Standoff between Russia and West is ‘war of worlds’ – Lavrov
Moscow can no longer trust any deals with the US or its allies, including the legally binding ones, the foreign minister believes
Washington and its allies will never allow any nation to pursue a sovereign policy based on national interests if it conflicts with their own plans, Russian Foreign Minister Sergey Lavrov said on Wednesday. The ongoing standoff between Russia and the Western nations is a “war of worlds” involving incompatible approaches to international politics, he added.
“Should any other nation try and defend its national interests just as staunchly and decisively, the West would turn against it as well,” the minister told the Great Game show aired on Russia’s Channel 1. The US and its allies still treat the “threat” posed by Russia to their plans as a “tactical” one but believe that Moscow’s victory would make this threat “unacceptable.”
Western nations claim to defend a supposed “rules-based order,” the Russian minister said, adding that such an order is nothing but a dictate by Washington and its allies. “It is when they [the West] decide on which globalization system applies to the world, what are its mechanisms… how trade disputes are resolved,” Lavrov said.
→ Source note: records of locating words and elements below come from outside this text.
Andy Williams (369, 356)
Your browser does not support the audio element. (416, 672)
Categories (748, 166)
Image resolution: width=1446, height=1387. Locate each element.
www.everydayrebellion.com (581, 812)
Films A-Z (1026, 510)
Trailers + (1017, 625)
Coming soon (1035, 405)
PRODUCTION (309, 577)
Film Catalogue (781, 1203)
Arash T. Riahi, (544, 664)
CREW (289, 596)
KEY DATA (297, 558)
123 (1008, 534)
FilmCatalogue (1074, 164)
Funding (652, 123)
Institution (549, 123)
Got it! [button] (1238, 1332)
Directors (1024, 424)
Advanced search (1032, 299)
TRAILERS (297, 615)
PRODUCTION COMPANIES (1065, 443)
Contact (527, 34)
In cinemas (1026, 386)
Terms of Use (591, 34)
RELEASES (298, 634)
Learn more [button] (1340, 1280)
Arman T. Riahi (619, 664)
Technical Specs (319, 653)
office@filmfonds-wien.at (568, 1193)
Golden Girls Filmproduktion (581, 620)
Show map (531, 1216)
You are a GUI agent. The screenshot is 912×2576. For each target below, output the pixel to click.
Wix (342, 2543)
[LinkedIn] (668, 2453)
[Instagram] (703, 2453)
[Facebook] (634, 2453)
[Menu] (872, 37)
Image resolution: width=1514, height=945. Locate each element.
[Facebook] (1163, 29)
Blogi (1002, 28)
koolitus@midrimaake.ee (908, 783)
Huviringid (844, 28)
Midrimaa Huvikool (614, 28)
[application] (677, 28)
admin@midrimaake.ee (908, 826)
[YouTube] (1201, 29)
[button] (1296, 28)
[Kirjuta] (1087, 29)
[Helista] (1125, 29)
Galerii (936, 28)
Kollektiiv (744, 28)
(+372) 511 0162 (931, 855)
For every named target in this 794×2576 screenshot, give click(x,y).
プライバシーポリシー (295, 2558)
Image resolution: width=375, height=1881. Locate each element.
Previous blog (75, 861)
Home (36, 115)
The top Russian diplomat also said Washington and its allies had easily exploited principles they had previously declared to be inviolable. “The West has trampled on all its principles in an instant… free trade, fair competition, presumption of innocence… were all turned into weapons when they [the West] needed to punish the Russian Federation,” he said.
“When it comes to our former Western partners, though, we cannot rely on any agreements with them, including those of a legally binding nature,” Lavrov maintained. The US and its allies have repeatedly bent the rules of the “order” they were supposedly defending and neglected their commitments under agreements struck with Moscow, the minister stated.
Washington and many Western nations recognized Kosovo’s independence without any referendums on the basis of a unilateral declaration by Pristina, Lavrov said, adding that the same countries dismissed the results of the referendum in Crimea, arguing that the principle of the territorial integrity of Ukraine supposedly takes precedence in this particular case.
In February 2014, when the Ukrainian opposition broke their obligations under a deal struck with then-president Viktor Yanukovich, none of the Western guarantors of the agreement “lifted a finger,” Lavrov said, adding that the list of guarantors included France, Germany and Poland at that time.
Now, the West is trying to pin all the blame on Russia, accusing it of “unprovoked aggression,” the minister said, describing this as nothing but an attempt to shift the responsibility from Washington and its allies.